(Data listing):
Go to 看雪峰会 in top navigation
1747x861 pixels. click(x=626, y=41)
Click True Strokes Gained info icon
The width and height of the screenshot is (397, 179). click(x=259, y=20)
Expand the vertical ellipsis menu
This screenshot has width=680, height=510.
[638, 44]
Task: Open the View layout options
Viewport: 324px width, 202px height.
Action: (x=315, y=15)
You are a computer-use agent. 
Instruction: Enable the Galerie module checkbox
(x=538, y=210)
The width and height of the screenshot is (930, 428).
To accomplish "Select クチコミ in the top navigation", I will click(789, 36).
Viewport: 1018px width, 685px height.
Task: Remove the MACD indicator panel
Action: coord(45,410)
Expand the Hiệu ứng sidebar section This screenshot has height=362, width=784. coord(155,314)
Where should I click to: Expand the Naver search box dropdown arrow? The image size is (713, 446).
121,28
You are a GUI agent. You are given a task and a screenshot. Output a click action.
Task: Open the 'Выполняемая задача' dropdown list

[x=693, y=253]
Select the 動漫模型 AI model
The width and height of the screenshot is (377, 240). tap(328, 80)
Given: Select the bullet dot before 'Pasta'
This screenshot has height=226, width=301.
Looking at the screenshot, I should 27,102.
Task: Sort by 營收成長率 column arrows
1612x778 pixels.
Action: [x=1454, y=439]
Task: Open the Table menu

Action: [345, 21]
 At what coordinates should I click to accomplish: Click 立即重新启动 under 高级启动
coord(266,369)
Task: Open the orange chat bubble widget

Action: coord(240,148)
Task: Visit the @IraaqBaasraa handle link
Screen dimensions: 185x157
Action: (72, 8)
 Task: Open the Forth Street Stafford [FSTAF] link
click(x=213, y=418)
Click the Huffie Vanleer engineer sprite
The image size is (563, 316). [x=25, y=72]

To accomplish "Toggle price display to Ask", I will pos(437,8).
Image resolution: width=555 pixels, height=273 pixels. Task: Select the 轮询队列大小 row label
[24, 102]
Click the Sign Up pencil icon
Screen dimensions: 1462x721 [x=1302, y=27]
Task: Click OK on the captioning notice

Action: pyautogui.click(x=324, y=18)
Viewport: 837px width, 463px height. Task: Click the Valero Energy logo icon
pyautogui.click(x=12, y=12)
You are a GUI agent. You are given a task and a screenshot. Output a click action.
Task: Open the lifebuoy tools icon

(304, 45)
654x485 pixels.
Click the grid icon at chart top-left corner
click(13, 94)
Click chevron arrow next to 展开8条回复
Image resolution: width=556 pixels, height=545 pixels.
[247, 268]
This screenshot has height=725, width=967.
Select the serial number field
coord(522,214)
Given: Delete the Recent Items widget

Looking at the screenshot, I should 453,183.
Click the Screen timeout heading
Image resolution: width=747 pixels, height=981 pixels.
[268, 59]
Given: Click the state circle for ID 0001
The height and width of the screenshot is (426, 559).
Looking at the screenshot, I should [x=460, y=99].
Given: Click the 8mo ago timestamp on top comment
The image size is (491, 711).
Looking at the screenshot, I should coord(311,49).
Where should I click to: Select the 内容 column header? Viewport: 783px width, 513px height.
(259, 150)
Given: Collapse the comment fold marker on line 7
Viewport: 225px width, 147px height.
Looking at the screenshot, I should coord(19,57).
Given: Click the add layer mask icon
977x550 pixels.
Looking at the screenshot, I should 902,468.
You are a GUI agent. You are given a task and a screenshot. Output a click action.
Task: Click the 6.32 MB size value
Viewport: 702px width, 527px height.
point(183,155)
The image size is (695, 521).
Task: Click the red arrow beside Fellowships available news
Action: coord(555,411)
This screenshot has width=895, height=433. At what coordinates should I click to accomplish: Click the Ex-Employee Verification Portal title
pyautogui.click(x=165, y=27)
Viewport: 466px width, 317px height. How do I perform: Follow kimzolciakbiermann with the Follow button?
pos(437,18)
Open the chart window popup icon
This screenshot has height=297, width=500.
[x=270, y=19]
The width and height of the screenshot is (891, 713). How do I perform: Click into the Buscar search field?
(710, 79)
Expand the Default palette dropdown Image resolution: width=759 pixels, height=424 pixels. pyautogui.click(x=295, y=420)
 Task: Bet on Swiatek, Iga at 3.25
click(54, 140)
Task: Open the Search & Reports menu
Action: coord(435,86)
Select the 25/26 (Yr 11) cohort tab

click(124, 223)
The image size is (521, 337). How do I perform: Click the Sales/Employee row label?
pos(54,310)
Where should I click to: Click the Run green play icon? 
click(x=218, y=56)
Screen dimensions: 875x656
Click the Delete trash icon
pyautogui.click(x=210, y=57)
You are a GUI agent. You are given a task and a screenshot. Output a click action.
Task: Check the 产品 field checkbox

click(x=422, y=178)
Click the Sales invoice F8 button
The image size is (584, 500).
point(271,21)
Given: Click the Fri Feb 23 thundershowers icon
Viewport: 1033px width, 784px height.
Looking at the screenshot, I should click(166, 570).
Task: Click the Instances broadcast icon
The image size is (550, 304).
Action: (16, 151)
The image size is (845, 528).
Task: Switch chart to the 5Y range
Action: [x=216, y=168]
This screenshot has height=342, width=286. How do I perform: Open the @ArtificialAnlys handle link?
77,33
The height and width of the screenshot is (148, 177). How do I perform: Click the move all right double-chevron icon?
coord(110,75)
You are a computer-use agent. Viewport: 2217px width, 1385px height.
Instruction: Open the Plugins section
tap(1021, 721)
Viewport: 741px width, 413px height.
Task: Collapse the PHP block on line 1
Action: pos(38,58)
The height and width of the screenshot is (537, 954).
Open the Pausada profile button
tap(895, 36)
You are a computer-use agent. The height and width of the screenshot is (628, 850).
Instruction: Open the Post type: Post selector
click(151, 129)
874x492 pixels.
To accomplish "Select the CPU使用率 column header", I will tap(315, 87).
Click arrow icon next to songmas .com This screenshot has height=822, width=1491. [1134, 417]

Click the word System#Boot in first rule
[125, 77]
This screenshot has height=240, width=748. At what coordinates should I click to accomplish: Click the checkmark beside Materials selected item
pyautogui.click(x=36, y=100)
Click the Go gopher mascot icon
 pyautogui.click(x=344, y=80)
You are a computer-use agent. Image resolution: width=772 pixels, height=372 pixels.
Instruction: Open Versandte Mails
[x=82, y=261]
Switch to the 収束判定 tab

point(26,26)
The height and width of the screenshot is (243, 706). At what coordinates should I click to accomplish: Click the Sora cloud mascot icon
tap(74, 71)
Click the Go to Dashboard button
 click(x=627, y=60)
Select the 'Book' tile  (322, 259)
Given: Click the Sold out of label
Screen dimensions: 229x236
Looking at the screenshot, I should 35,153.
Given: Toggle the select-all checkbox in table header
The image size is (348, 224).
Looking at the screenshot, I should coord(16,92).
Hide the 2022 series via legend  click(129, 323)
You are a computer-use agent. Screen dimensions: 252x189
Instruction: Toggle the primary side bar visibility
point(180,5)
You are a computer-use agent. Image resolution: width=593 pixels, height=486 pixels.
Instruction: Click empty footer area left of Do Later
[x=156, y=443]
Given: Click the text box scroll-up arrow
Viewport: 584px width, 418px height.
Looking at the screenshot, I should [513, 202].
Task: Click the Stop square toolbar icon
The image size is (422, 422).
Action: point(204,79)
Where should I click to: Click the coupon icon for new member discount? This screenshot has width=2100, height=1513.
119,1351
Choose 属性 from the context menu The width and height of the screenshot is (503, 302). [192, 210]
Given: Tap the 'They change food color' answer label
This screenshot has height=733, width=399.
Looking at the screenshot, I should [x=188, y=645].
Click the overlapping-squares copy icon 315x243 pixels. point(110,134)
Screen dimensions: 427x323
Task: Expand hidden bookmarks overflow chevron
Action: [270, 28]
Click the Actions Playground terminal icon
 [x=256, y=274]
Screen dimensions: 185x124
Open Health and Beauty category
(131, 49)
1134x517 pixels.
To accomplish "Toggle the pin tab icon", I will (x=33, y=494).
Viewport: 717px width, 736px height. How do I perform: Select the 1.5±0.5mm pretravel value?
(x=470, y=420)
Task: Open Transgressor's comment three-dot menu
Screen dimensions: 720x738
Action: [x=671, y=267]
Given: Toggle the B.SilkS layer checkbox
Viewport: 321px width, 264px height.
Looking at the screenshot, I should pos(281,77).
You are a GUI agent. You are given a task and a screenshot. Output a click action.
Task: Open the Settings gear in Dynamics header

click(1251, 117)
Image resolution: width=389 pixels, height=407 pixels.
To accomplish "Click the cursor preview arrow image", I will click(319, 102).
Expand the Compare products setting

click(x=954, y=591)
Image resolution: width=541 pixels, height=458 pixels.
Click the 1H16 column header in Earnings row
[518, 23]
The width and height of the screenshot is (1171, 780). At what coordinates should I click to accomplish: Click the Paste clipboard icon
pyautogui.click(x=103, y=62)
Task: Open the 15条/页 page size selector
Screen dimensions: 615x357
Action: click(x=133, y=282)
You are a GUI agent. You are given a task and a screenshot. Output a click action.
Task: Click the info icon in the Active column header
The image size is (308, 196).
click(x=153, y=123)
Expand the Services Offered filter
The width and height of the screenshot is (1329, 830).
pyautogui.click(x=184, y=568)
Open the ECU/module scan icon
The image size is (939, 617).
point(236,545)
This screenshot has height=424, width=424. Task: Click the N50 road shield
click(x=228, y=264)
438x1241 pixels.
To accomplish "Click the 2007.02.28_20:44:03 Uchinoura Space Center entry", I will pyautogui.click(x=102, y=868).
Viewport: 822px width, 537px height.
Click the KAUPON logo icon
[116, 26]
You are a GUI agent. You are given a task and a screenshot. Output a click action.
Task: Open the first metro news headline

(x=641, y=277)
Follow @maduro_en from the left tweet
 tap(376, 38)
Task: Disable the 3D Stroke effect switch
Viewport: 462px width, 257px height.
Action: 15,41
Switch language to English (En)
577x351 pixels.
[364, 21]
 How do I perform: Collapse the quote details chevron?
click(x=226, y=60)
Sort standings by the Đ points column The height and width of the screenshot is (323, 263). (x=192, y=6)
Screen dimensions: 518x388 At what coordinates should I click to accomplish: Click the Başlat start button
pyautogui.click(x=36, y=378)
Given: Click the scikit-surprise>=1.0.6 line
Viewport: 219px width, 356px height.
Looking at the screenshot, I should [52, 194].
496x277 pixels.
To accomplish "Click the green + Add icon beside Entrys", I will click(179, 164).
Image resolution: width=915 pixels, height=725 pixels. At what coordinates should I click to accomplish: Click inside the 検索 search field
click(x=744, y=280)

(EXERCISE TASK):
Rewrite the material from its first line up to and including the line with "Action: (x=315, y=15)", putting "button" in place of "icon" and keeping everything else the same.

(FINISHED TASK):
Go to 看雪峰会 in top navigation
1747x861 pixels. click(x=626, y=41)
Click True Strokes Gained info button
The width and height of the screenshot is (397, 179). click(x=259, y=20)
Expand the vertical ellipsis menu
This screenshot has width=680, height=510.
[638, 44]
Task: Open the View layout options
Viewport: 324px width, 202px height.
Action: (x=315, y=15)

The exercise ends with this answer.